§ **Stored records**:
● ● ● ● ●
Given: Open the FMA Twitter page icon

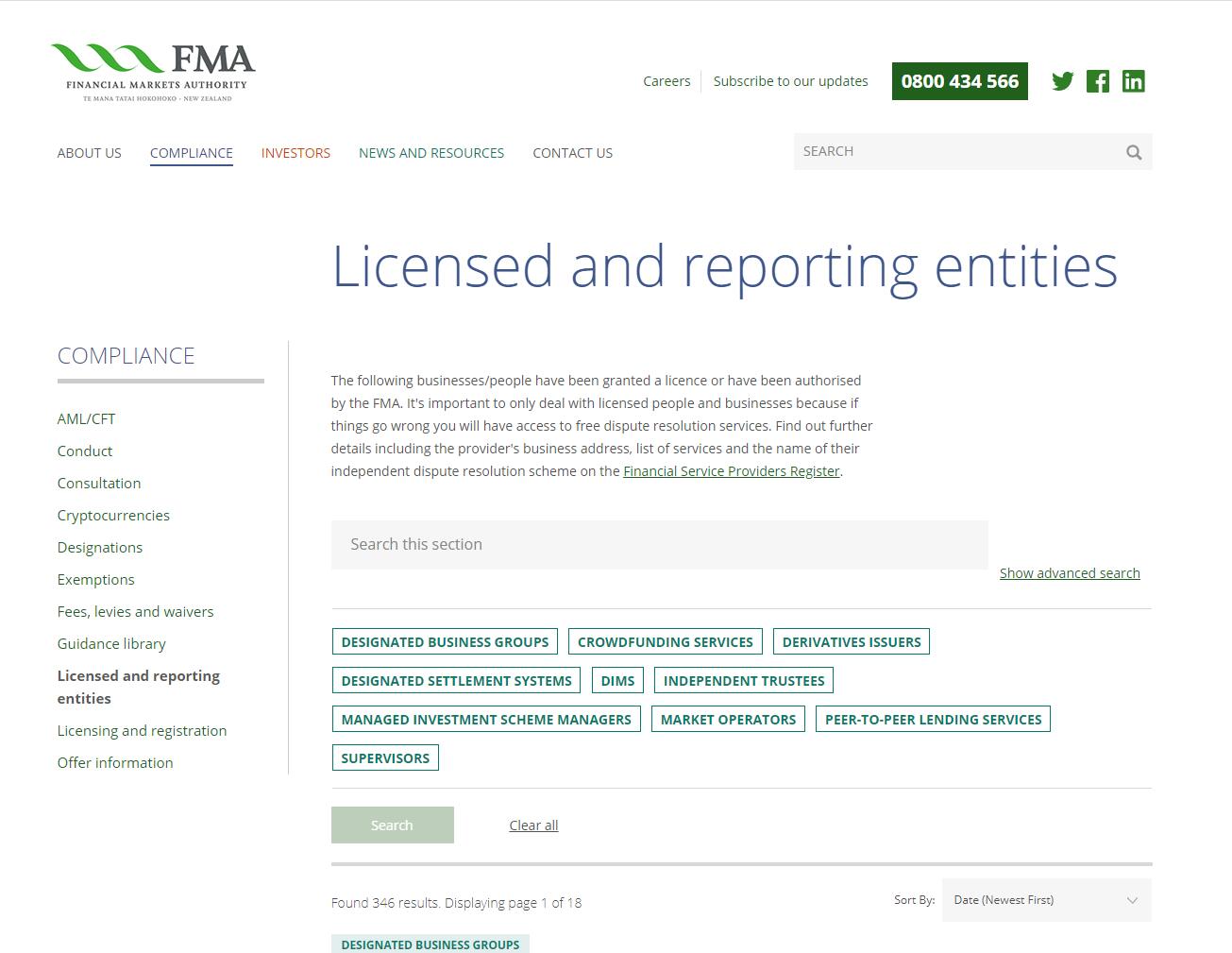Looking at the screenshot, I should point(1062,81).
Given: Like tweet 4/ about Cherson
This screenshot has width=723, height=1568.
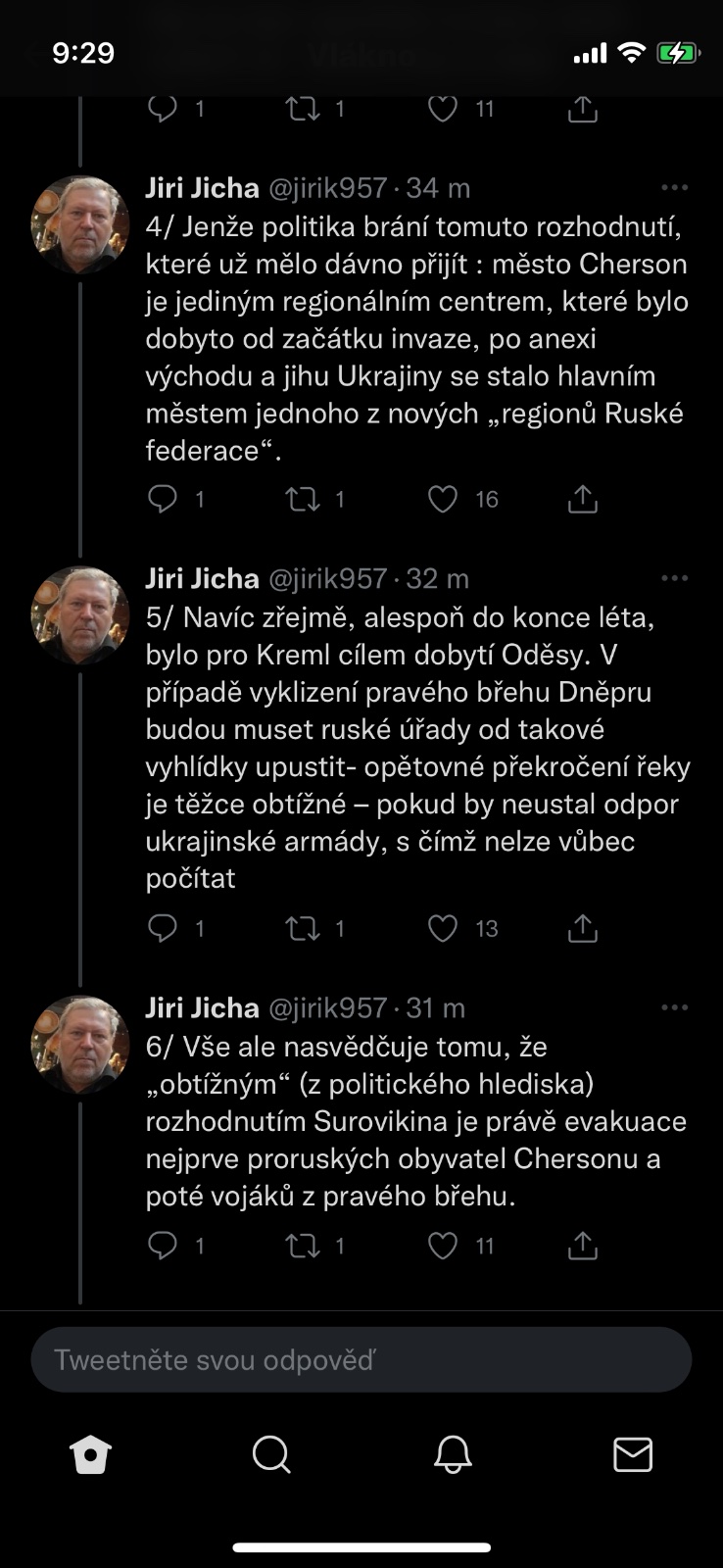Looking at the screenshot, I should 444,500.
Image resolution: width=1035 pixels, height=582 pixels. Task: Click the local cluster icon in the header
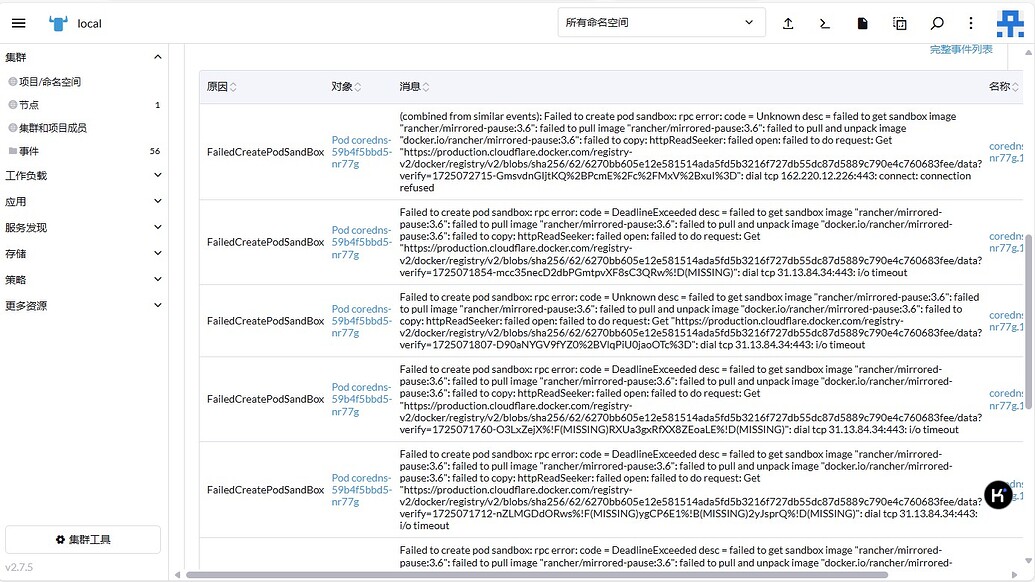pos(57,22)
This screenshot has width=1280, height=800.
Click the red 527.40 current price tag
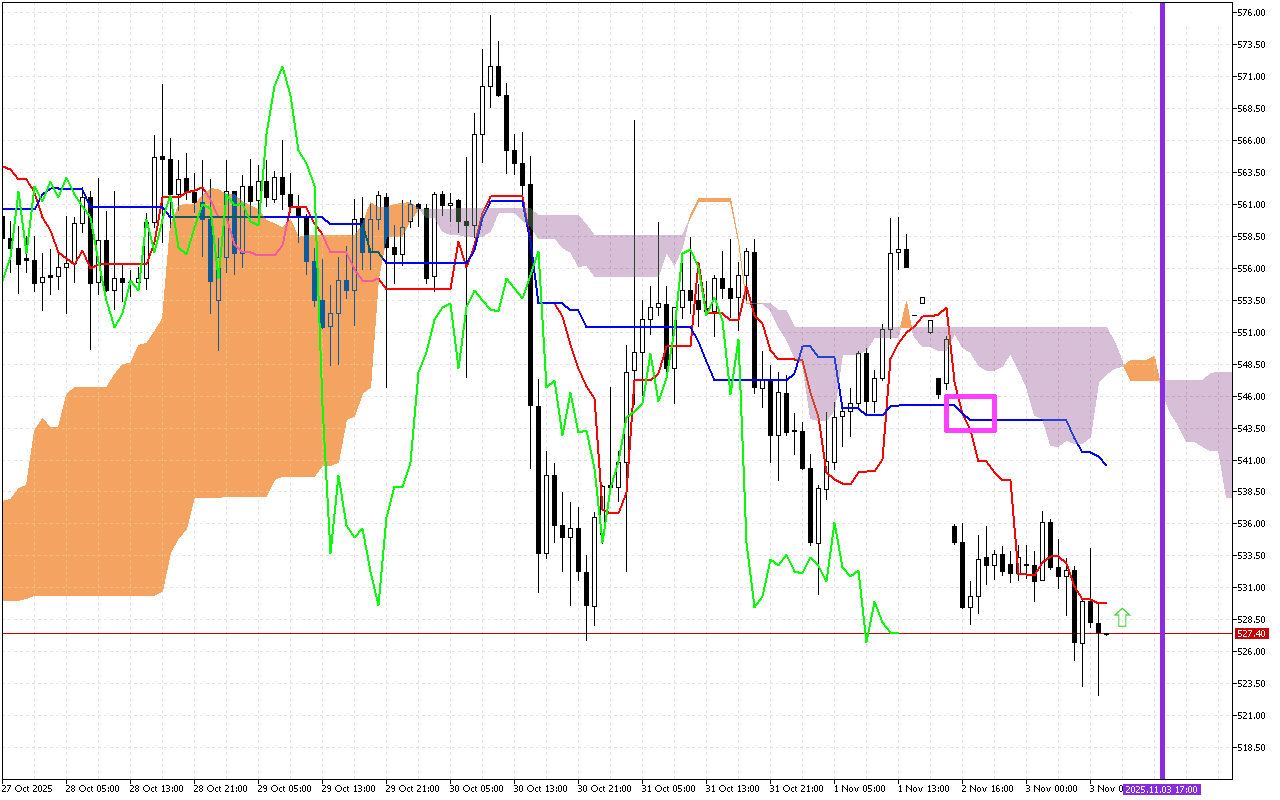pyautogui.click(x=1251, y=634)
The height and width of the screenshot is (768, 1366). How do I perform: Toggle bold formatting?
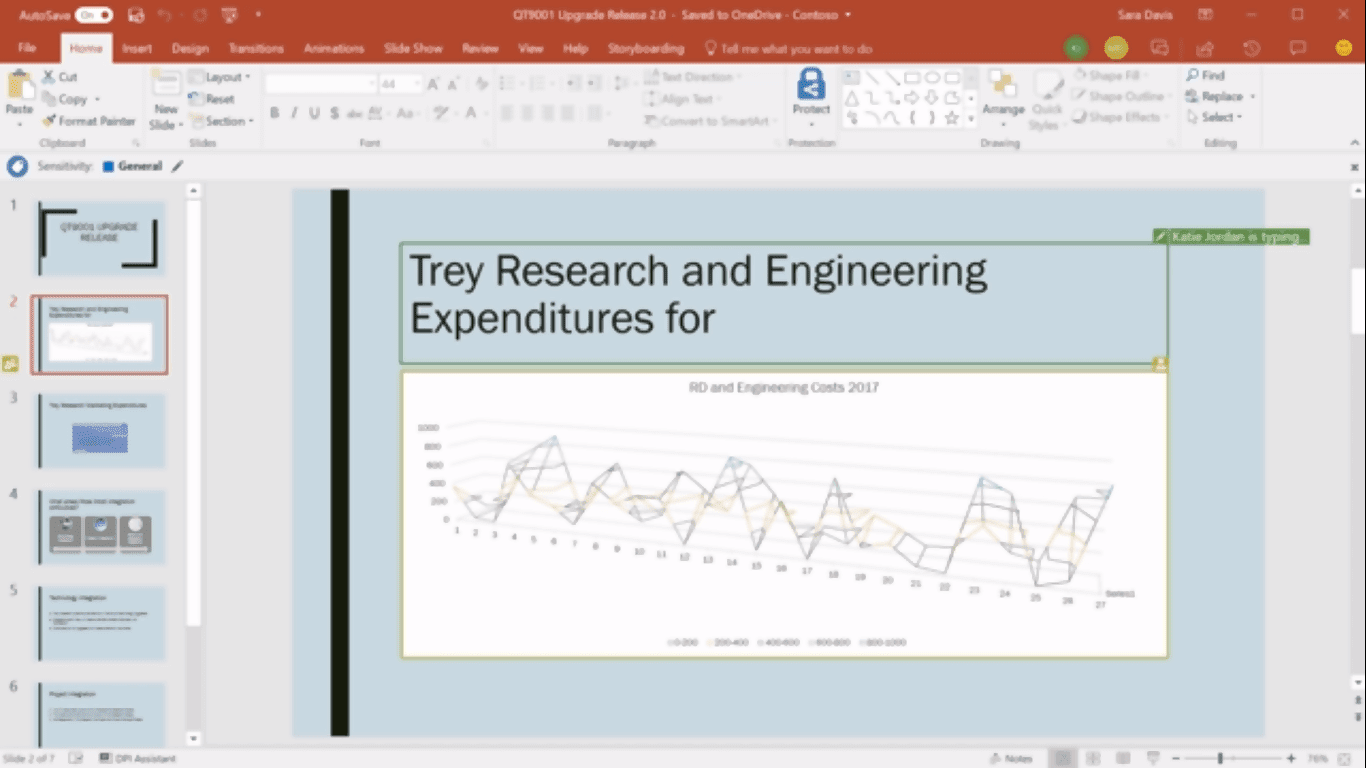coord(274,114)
● ● ● ● ●
§ **What the exercise asks**: Your copy of the entries should be exact and free of pictures.

§ **Output of the task**:
Given: Open the FMA Twitter page icon

Looking at the screenshot, I should point(1062,81).
Given: Like tweet 4/ about Cherson
This screenshot has width=723, height=1568.
Looking at the screenshot, I should 444,500.
Image resolution: width=1035 pixels, height=582 pixels. Task: Click the local cluster icon in the header
pos(57,22)
This screenshot has width=1280, height=800.
Click the red 527.40 current price tag
pyautogui.click(x=1251, y=634)
The height and width of the screenshot is (768, 1366). How do I perform: Toggle bold formatting?
coord(274,114)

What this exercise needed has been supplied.